Software gets cheaper to develop: The Surge of the MIT License Model

As software gets cheaper to build, more companies will open-source their commodity layers and compete on community, revenue, and sales instead.


As the cost of software development plummets, we are standing at the edge of a massive surge in the MIT license model for open-source projects. This is an incredibly positive transition for the entire tech ecosystem.

The Base Layer Is About Efficiency

The base layer of software is evolving to serve a singular purpose: reducing overall LLM and token usage globally. By open-sourcing foundational components, we eliminate redundant boilerplate and ensure developers are not spending precious compute cycles reinventing the wheel. The MIT license lets developers everywhere freely reuse, remix, and build on these efficient baselines.

Rethinking SaaS Components

If you are a SaaS company currently generating your application with prompt-driven coding agents, it is time to rethink the components of your stack. What pieces of your infrastructure are truly unique intellectual property, and what should simply be open source?

By contributing your non-differentiating components back to the community under permissive licenses, you lower your own maintenance burden and invite global collaboration. Open-sourcing your scaffolding and utility layers is not a liability. It is a major operational accelerant.

The Real Moats: Community, Revenue, and Sales

With the barriers to entry softening by the day, proprietary code is no longer the definitive moat it once was. The true defensibility of your business now lies elsewhere.

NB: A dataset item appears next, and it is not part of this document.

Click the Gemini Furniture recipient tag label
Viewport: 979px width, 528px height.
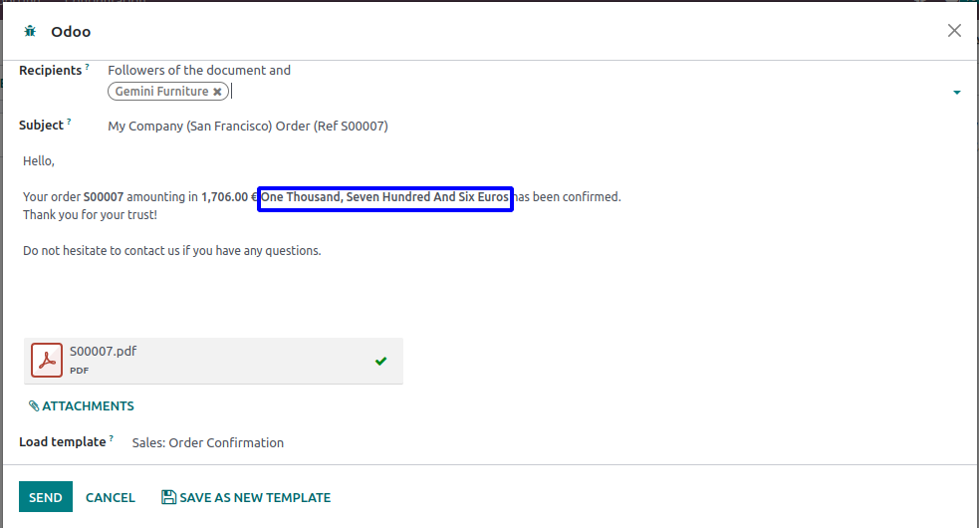[161, 92]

What will keep your moat strong?

  1. Community: Build a vibrant, engaged ecosystem around your open-source tools.
  2. Revenue strategy: Provide exceptional paid services, hosting, or enterprise features on top of a resilient open-source core.
  3. Sales and user experience: Deliver unmatched customer success and a polished product experience.

The future of software is open and MIT-licensed. Let's build it together.